Sometimes you win by losing, and nothing has proved what a powerful, taboo-breaking, necessary film “Brokeback Mountain” was more than its loss Sunday night to “Crash” in the Oscar best picture category.
(…)
More than any other of the nominated films, “Brokeback Mountain” was the one people told me they really didn’t feel like seeing, didn’t really get, didn’t understand the fuss over. Did I really like it, they wanted to know. Yes, I really did.

In the privacy of the voting booth, as many political candidates who’ve led in polls only to lose elections have found out, people are free to act out the unspoken fears and unconscious prejudices that they would never breathe to another soul, or, likely, acknowledge to themselves. And at least this year, that acting out doomed “Brokeback Mountain.”
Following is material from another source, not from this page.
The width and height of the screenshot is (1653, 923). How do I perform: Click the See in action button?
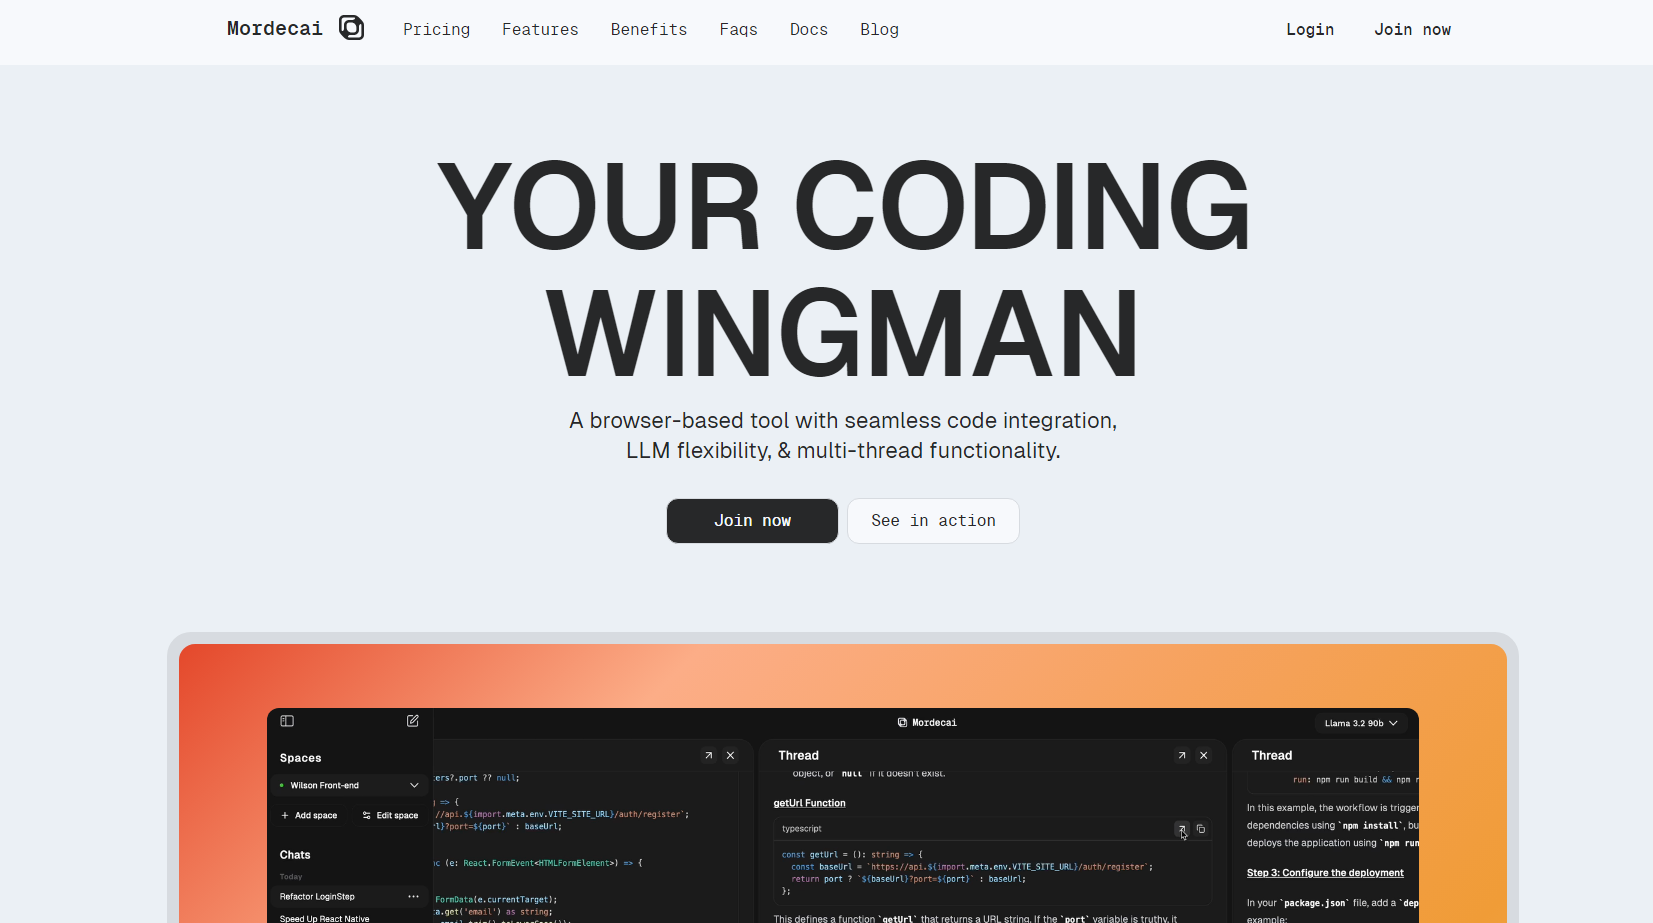pyautogui.click(x=933, y=521)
Looks like our good Mr. Turan has a few issues involving voting booths in general, like maybe 2000 and 2004? To understand just how out-of-touch with the general populace he is, look at his statements “was the one people told me they really didn’t feel like seeing, didn’t really get, didn’t understand the fuss over” after just stating “nothing has proved what a powerful, taboo-breaking, necessary film “Brokeback Mountain” was more than its loss”. Kind of his way of telling us to eat our movie spinach — ’cause it’s soooooooooo good for us!

And what does he think about the winner, a film that was very disturbing to this ol’ Okie, even though I watched it twice, and enjoyed it better the second time?
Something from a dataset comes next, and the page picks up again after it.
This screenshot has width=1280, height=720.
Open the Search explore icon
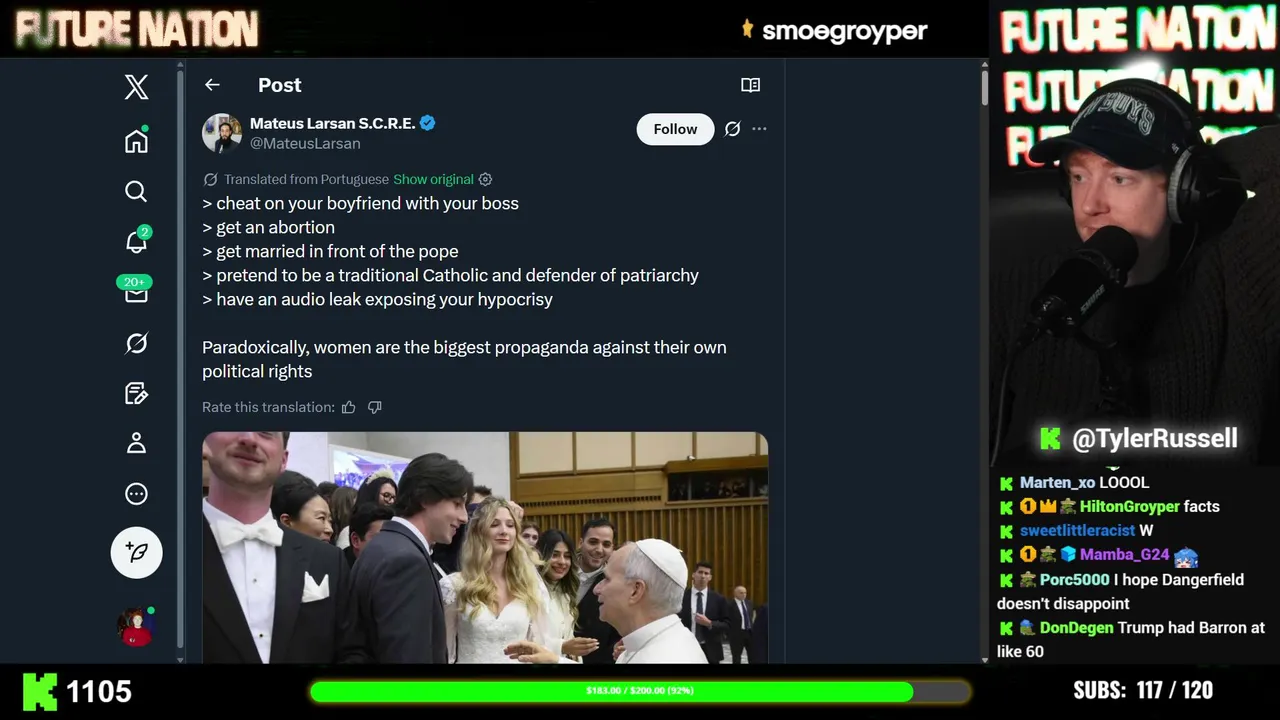(x=136, y=191)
. . . [T]he reality of this film, the reason it won the best picture Oscar, is that it is, at its core, a standard Hollywood movie, as manipulative and unrealistic as the day is long. And something more.

For “Crash’s” biggest asset is its ability to give people a carload of those standard Hollywood satisfactions but make them think they are seeing something groundbreaking and daring. It is, in some ways, a feel-good film about racism, a film you could see and feel like a better person, a film that could make you believe that you had done your moral duty and examined your soul when in fact you were just getting your buttons pushed and your preconceptions reconfirmed.

I guess that if I had done my moral duty and gone to see Brokeback, had my buttons pushed real good, and my preconceptions about gay-themed movies reconfirmed, Mr. Turan would be happy with me? Doubt it! You see, with folks like this, the only conceptions that deserve confirming are Liberal conceptions. All else is close-minded, mean-spirited, non-progressive conservative hogwash. At least my inner pigs are clean.

I was ecstatic that Munich and Paradise Now didn’t win anything — they are both so dishonest that they don’t deserve Academy recognition, plus the second one, a glorification of Palestinian violence against Israel, shouldn’t have been nominated in the first place — but that’s Hollywood Liberals for ya! Guess they never met a suicide bomber they didn’t want to try and understand, get into their tortured psyche, get to know and like — before the poor mis-understood bomber turns them into so much unidentifiable dead goo! I’m sure that Kenneth would disagree with me on this as well, so I’ll give him the last word, maybe.

Hollywood, of course, is under no obligation to be a progressive force in the world. It is in the business of entertainment, in the business of making the most dollars it can. Yes, on Oscar night, it likes to pat itself on the back for the good it does in the world, but as Sunday night’s ceremony proved, it is easier to congratulate yourself for a job well done in the past than actually do that job in the present.

I can’t do it — not after that. So Kenneth, if Hollywood would have done a good job last night, they would have given awards to two anti-Israel films, and forced American movie goers to feel obligated to see a couple of range-rowdys hump each other by calling Brokeback the year’s finest film.

Maybe Academy members aren’t cowards Kenneth, maybe they’re just a bit more in touch with reality than you seem to be. (db)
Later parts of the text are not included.